## EXTRACT

As described herein, the blends of particles may be prepared using at least two different modes of particles that vary in size and/or specific gravity. In various embodiments, the blend of particles may include a first mode of small particles and a second mode of large particles. In such embodiments, the ratio, by volume, of the first mode of small particles to the second mode of large particles, may range from about 40:60 to about 90:10, where the lower limit can be any of 40:60, 50:50, or 55:45 and the upper limit can be any of 70:30, 80:20 or 90:10, where any lower limit can be used with any upper limit. However, such ratios may vary as the lower limit is determined by the minimal allowed settling rate, while the upper limit is determined by the highest allowed plastic viscosity (PV) and rheological properties. For example, in one embodiment, the minimum percentage of the first mode of particles present in the fluid may be 40%. In such an embodiment, the minimum percentage of the second mode of particles may be 60%. However, other combinations are possible and the ratio between the first mode of small particles and the second mode of large particles may be tailored depending on the final density of the wellbore fluid, the size difference of the two particles, as well as the initial viscosity of the base/carrier fluid.

## TO-DO LIST
1: Answer the following from the extract on particle blends for wellbore fluids:
(a) What overall range of volume ratios of the small-particle mode to the large-particle mode does the extract give?
(b) What determines the lower limit of that ratio?
(c) In the embodiment where the first mode is at least 40%, what is the minimum percentage of the second mode?
2: Resume the extract on particle blends for wellbore fluids, picking up after its final sentence.

## DATA BLOCK
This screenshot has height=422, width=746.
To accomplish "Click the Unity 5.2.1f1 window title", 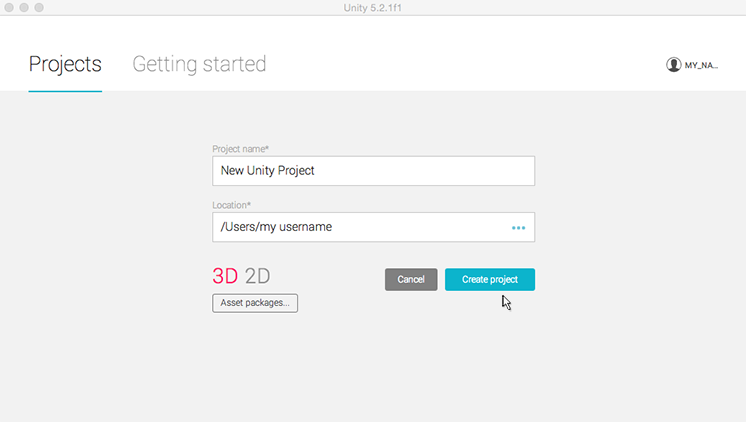I will click(373, 7).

## TASK RESULTS
1:
(a) From about 40:60 to about 90:10.
(b) The minimal allowed settling rate.
(c) 60%.

2:
For example, for a wellbore fluid with a density of 12 pounds per gallon, the solids ratio between the first mode of small particles (having a size of 2 μm) and a second mode of large particles (having a size of 60 μm) may be 70:30 by volume. Such a ratio may provide for optimal suspension and rheological properties. In such embodiment, the specific gravities of both modes may be different. If a wellbore fluid with a higher density is desired, then a higher percentage of large particles may be added. For example, for a wellbore fluid with 14 pounds per gallon density, the percentage of the second mode of large particles may be increased to 40%, while the first mode of small particles may be decreased to 60%. In such embodiments, the second mode of large particles used may have a particle size larger than 20 to 3000 μm. In such embodiment, the small particles (used as weighting agents) may have a particle size ranging from about 1 to about 20 μm. One of ordinary skill in the art would appreciate that depending on the desired density, the ratio of the first mode of small particles and the second mode of large particles may vary. Thus, it will be understood by those skilled in the art that numerous variations or modifications from the described embodiments may be possible. The particles may be ground to the desired size by a variety of methods. As described herein, the particles used for preparation of the blends are not limited to any particular shape.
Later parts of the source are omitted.